Michael Stewart needs his coffee and cigarettes. The prolific 24-year-old MC, better known by his stage name Mic Stew, began puffing on Marlboro Reds while a freshman at Temple University, finding that it helped him write lyrics. With an upcoming Big L-inspired EP due for release this fall, and his well-received debut LP, Peaceworld, already in the books, it doesn’t look like Mic Stew will be kicking his habit anytime soon.
Peaceworld, which was released this past April, has earned positive reviews from local print and radio outlets, but as good as that album is, Stewart is still best known for his formidable freestyle ability. He jumped onto the national radar when he won last year’s Red Bull EmSee Freestyle Battle, one of the biggest freestyle events in the country, which forced competitors to include randomized words into their raps. Thanks to his signature quick wit and natural flow, Stewart was awarded $10,000, along with the recognition and performing opportunities that winning the event entailed. And, in case there’s any doubt of the battle’s validity, David Banner, Big K.R.I.T., and none other than DJ Premier were its judges.
“What Red Bull did was cut the fat,” Stewart tells PW. “It’s been very helpful in legitimating me as a professional. It opened up the doors to a lot of sponsorship opportunities and a lot of quality bookings that before I had to fight for. Now, they’re coming to me.”
Among his exploits since winning the Red Bull EmSee contest are stints sharing the stage with the Roots’ Questlove, playing at the Firefly Festival, and he’ll head back to Delaware this month for the FoxTail Fest, where he’ll be performing alongside Machine Gun Kelly and Travi$ Scott. Tonight in Rittenhouse Square, he’ll be sharing the stage with hip-hop luminary Cee Knowledge (formerly Doodlebug of Digable Planets fame) and his Cosmic Funk Orchestra for the final installation of this year’s PW "Concerts in the Park" series.

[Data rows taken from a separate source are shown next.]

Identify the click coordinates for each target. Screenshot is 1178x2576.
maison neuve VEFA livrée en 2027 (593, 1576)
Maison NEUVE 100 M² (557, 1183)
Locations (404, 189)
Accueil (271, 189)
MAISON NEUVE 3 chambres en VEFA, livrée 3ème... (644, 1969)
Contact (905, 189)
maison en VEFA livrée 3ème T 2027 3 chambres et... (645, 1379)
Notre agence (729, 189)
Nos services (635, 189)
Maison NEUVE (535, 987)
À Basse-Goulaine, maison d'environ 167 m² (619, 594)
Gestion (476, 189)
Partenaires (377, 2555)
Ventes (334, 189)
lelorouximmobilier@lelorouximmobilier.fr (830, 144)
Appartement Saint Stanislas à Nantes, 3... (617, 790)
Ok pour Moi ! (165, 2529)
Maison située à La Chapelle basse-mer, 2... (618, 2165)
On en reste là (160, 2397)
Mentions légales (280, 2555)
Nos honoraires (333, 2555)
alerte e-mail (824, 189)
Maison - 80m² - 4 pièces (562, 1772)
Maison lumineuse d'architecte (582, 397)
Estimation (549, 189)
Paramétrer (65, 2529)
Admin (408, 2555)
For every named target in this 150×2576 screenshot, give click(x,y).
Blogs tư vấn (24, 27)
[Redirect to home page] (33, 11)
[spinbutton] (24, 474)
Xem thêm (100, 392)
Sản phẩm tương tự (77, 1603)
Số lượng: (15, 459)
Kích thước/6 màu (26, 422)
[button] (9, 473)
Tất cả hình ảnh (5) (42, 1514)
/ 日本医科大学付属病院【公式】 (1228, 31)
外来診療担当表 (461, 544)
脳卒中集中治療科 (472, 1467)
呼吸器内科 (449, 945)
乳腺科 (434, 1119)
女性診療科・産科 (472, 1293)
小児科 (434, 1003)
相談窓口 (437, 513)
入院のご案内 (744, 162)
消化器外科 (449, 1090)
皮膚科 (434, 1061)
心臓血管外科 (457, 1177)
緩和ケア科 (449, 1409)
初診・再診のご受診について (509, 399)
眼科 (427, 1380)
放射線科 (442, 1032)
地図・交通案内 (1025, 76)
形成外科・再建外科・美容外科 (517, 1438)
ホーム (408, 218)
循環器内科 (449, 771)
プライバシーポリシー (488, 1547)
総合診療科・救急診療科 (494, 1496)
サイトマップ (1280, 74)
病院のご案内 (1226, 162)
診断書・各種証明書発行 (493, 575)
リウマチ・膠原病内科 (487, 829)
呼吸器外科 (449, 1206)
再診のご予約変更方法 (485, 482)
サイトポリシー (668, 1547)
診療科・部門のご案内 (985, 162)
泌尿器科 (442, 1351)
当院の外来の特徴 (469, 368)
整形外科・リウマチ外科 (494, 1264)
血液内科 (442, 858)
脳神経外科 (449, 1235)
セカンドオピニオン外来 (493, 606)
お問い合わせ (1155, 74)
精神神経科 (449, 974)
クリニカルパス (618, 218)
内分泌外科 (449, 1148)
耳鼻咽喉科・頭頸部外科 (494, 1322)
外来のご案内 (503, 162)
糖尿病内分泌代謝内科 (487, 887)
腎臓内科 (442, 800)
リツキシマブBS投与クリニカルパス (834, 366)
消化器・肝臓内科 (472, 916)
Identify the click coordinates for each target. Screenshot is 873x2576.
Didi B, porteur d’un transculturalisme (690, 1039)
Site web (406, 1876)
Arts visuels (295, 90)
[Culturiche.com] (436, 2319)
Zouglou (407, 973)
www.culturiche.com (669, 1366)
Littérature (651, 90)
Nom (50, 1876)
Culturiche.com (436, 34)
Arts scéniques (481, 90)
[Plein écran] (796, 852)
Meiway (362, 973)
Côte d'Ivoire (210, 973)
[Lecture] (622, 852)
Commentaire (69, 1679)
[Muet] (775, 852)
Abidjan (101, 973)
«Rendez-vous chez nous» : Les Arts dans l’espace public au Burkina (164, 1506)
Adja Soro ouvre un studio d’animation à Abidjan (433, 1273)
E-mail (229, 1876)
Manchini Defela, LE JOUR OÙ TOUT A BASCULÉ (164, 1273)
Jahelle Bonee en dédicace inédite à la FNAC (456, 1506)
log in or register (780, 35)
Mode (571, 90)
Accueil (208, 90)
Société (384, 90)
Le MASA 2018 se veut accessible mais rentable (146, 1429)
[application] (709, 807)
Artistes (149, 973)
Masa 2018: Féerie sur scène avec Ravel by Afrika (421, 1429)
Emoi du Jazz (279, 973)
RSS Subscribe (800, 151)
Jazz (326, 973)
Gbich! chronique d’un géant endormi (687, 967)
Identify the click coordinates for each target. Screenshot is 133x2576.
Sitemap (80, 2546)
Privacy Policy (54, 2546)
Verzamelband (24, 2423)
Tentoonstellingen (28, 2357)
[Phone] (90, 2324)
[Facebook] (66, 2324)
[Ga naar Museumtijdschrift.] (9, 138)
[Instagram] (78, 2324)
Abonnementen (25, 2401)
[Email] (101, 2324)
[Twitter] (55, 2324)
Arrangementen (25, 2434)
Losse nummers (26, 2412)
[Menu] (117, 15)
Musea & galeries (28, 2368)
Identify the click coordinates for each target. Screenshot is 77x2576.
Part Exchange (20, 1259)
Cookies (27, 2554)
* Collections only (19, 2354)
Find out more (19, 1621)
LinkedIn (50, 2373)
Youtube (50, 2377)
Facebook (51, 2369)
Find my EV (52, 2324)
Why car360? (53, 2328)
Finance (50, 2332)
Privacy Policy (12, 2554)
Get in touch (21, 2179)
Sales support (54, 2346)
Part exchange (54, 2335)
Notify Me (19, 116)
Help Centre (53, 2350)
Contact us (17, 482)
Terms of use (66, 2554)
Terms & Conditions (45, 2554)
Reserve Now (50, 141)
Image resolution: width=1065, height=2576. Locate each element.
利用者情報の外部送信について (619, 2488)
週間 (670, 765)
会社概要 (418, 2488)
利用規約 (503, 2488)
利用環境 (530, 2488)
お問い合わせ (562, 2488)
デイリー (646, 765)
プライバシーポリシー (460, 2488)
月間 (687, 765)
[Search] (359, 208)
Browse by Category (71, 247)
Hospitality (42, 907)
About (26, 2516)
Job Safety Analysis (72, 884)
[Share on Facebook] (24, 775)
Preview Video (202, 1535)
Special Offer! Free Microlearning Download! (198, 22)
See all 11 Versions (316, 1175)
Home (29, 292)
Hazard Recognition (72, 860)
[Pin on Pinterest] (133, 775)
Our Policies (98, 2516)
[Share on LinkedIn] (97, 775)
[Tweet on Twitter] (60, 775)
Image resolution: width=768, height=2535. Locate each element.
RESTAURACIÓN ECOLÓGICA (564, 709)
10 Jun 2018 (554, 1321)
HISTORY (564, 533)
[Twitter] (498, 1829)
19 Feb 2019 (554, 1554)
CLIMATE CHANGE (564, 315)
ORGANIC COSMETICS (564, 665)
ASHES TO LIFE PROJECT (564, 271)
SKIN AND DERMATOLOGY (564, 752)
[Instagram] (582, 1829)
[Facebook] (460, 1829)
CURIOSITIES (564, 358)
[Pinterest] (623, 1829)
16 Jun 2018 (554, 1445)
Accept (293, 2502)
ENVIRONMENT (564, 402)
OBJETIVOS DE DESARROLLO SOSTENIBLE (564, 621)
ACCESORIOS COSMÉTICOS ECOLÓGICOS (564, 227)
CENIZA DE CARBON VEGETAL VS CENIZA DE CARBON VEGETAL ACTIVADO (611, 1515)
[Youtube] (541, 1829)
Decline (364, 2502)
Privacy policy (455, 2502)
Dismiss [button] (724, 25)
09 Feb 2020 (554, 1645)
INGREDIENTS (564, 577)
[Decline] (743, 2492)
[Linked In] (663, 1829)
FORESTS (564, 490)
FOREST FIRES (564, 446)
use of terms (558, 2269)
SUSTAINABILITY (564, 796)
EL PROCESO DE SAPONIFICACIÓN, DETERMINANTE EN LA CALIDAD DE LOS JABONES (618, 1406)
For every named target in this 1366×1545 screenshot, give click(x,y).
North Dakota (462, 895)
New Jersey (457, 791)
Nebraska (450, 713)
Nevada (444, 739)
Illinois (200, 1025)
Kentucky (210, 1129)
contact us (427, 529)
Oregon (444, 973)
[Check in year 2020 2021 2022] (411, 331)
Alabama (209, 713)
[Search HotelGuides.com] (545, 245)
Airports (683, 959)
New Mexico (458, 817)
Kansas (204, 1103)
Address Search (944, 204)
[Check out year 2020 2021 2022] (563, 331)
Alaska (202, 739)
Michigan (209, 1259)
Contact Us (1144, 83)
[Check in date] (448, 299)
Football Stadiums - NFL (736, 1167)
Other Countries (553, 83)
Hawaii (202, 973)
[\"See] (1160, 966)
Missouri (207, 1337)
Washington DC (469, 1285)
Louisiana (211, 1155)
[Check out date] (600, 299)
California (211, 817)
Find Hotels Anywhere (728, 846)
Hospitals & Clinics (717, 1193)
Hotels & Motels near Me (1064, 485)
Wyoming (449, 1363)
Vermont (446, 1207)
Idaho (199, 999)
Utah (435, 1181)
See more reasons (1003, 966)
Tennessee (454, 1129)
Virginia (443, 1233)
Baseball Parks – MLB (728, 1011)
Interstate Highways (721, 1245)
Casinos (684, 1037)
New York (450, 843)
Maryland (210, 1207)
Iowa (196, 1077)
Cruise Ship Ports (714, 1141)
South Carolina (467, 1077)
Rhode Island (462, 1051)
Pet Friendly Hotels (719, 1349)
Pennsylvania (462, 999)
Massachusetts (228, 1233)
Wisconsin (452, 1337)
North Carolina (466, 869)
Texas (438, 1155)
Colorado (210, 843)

Citing the Fugees, Tupac and Jay Z as early influences, Stewart began freestyling when he was just 12. The unassuming MC, who grew up in Royersford, Pa., has always had a profound love of music, thanks in large part to parents who, he says, danced to blues in the house and “sang in the car and all that shit.” By the time he moved to Philly to attend Temple, Stewart had a very clear plan in place: conquer the city’s hip-hop network. When his nose wasn’t buried in history and physics textbooks, he was busy performing at any club or venue that would host him. As it turns out, Temple may have been the most important choice for him, and not just academically. Stewart credits Temple’s “Freestyle Fridays,” an unofficial weekly cipher—lingo for a group freestyle session—that meets at the campus landmark Bell Tower, to his ascent up the Philadelphia hip-hop scene.
“People were starting to hear about that all over the city and come out to see,” says Stewart, pausing to take a long drag on his cigarette.
In the wake of his battle victories, Stewart has eschewed the record label path, choosing to self-release his material, including Peaceworld. The move is a bold one: He is forgoing all the guaranteed provisions and marketing strategies that even a small label can offer, with his sights set instead on building his reputation should a larger label come knocking.
“The metric for success and market value right now is your social network,” he says. “If you want to get a meeting with Sony tomorrow, you either need to know somebody who really, really cares about your music, or you need 150,000 views on your YouTube videos and 50,000 Twitter followers. We’re not interested in having that conversation with labels right now because they’re not going to be giving me anywhere near the type of deal I’m looking for, which is creative freedom. Right now, we’re trying to be self-powered until we get large enough to sit on the other side of a bargaining table and make some demands.”
Stewart appears to be relying, either by fortune or divine design, on the strength of his mic skills at a time when the importance of real ability is starting to matter in hip-hop again. As his hot latest single boasts, “I’m not from Brooklyn, but I’ll holler, “Booker, booker, pick a book up”/I’m not a back packer, there’s just words you need to look up/Kitchen’s getting hotter from the verses that I cook up/Now I’m pushing product, SAMlive got the hook-up.”
“Creativity shouldn’t be bound,” he says, flicking away cigarette ash. “I think you should be as creative as possible and as talented as possible. And showcase that to the best of your abilities.”
Wed., Sept. 4. 7pm. Free. Rittenhouse Square, Walnut St. between 18th St. and Rittenhouse Square West.